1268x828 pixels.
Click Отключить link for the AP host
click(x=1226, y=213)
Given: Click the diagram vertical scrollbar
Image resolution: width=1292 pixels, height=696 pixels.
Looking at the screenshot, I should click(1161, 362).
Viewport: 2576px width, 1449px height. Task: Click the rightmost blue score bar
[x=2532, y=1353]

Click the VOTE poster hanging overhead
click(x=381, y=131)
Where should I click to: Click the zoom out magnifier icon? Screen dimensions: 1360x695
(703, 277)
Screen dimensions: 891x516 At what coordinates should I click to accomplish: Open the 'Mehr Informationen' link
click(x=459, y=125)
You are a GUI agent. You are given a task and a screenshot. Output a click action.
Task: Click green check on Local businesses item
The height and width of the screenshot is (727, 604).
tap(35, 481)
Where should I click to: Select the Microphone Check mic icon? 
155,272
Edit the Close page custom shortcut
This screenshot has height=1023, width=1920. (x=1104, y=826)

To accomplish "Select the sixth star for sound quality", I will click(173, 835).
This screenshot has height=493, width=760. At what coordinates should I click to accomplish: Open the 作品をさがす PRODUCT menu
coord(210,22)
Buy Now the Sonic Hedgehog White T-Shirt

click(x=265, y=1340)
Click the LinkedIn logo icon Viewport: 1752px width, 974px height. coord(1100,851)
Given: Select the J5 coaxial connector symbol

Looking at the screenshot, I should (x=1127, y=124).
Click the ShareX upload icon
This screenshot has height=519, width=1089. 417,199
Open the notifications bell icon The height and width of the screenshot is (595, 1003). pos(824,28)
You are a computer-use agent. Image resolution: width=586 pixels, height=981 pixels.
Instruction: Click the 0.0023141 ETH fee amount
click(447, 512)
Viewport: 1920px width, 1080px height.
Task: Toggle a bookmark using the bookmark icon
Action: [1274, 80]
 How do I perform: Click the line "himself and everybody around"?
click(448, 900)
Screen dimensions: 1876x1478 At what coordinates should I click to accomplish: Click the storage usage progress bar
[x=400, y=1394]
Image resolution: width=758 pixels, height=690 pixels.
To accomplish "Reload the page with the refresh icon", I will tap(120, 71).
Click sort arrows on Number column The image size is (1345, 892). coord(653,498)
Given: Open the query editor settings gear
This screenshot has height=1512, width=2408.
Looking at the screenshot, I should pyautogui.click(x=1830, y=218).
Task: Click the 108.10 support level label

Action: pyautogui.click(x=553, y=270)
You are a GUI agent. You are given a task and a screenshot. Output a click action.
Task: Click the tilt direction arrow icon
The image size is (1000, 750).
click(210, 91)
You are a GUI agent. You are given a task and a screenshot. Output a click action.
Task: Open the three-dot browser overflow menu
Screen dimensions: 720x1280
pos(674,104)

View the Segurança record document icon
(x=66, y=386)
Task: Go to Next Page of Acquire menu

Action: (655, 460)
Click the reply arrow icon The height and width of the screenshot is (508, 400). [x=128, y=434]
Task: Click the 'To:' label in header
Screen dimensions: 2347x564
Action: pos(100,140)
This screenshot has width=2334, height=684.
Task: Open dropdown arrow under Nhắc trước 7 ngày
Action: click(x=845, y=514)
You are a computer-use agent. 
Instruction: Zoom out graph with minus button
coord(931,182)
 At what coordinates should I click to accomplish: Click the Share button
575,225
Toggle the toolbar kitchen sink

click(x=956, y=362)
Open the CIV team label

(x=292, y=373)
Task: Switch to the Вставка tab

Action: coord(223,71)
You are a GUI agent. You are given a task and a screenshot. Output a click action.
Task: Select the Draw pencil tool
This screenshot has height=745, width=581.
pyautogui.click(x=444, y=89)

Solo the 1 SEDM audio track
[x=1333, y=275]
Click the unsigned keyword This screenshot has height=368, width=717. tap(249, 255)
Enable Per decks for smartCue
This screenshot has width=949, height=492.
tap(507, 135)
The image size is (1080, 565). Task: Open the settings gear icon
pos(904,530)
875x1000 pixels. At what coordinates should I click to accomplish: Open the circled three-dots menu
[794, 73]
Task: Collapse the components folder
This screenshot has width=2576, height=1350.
• • • • •
● **Aim of the task**
Rewrite all of the entries above, replacing "magnifier" with "lens" and leaving everything else unchanged.

● **Solution to this task**
1268x828 pixels.
Click Отключить link for the AP host
click(x=1226, y=213)
Given: Click the diagram vertical scrollbar
Image resolution: width=1292 pixels, height=696 pixels.
Looking at the screenshot, I should click(1161, 362).
Viewport: 2576px width, 1449px height. Task: Click the rightmost blue score bar
[x=2532, y=1353]

Click the VOTE poster hanging overhead
click(x=381, y=131)
Where should I click to: Click the zoom out lens icon? Screen dimensions: 1360x695
(703, 277)
Screen dimensions: 891x516 At what coordinates should I click to accomplish: Open the 'Mehr Informationen' link
click(x=459, y=125)
You are a GUI agent. You are given a task and a screenshot. Output a click action.
Task: Click green check on Local businesses item
The height and width of the screenshot is (727, 604).
tap(35, 481)
Where should I click to: Select the Microphone Check mic icon? 
155,272
Edit the Close page custom shortcut
This screenshot has height=1023, width=1920. (x=1104, y=826)

To accomplish "Select the sixth star for sound quality", I will click(173, 835).
This screenshot has height=493, width=760. At what coordinates should I click to accomplish: Open the 作品をさがす PRODUCT menu
coord(210,22)
Buy Now the Sonic Hedgehog White T-Shirt

click(x=265, y=1340)
Click the LinkedIn logo icon Viewport: 1752px width, 974px height. coord(1100,851)
Given: Select the J5 coaxial connector symbol

Looking at the screenshot, I should (x=1127, y=124).
Click the ShareX upload icon
This screenshot has height=519, width=1089. 417,199
Open the notifications bell icon The height and width of the screenshot is (595, 1003). pos(824,28)
You are a computer-use agent. Image resolution: width=586 pixels, height=981 pixels.
Instruction: Click the 0.0023141 ETH fee amount
click(447, 512)
Viewport: 1920px width, 1080px height.
Task: Toggle a bookmark using the bookmark icon
Action: [1274, 80]
 How do I perform: Click the line "himself and everybody around"?
click(448, 900)
Screen dimensions: 1876x1478 At what coordinates should I click to accomplish: Click the storage usage progress bar
[x=400, y=1394]
Image resolution: width=758 pixels, height=690 pixels.
To accomplish "Reload the page with the refresh icon", I will tap(120, 71).
Click sort arrows on Number column The image size is (1345, 892). coord(653,498)
Given: Open the query editor settings gear
This screenshot has height=1512, width=2408.
Looking at the screenshot, I should pyautogui.click(x=1830, y=218).
Task: Click the 108.10 support level label

Action: pyautogui.click(x=553, y=270)
You are a GUI agent. You are given a task and a screenshot. Output a click action.
Task: Click the tilt direction arrow icon
The image size is (1000, 750).
click(210, 91)
You are a GUI agent. You are given a task and a screenshot. Output a click action.
Task: Open the three-dot browser overflow menu
Screen dimensions: 720x1280
pos(674,104)

View the Segurança record document icon
(x=66, y=386)
Task: Go to Next Page of Acquire menu

Action: (655, 460)
Click the reply arrow icon The height and width of the screenshot is (508, 400). [x=128, y=434]
Task: Click the 'To:' label in header
Screen dimensions: 2347x564
Action: pos(100,140)
This screenshot has width=2334, height=684.
Task: Open dropdown arrow under Nhắc trước 7 ngày
Action: click(x=845, y=514)
You are a computer-use agent. 
Instruction: Zoom out graph with minus button
coord(931,182)
 At what coordinates should I click to accomplish: Click the Share button
575,225
Toggle the toolbar kitchen sink

click(x=956, y=362)
Open the CIV team label

(x=292, y=373)
Task: Switch to the Вставка tab

Action: coord(223,71)
You are a GUI agent. You are given a task and a screenshot. Output a click action.
Task: Select the Draw pencil tool
This screenshot has height=745, width=581.
pyautogui.click(x=444, y=89)

Solo the 1 SEDM audio track
[x=1333, y=275]
Click the unsigned keyword This screenshot has height=368, width=717. tap(249, 255)
Enable Per decks for smartCue
This screenshot has width=949, height=492.
tap(507, 135)
The image size is (1080, 565). Task: Open the settings gear icon
pos(904,530)
875x1000 pixels. At what coordinates should I click to accomplish: Open the circled three-dots menu
[794, 73]
Task: Collapse the components folder
This screenshot has width=2576, height=1350.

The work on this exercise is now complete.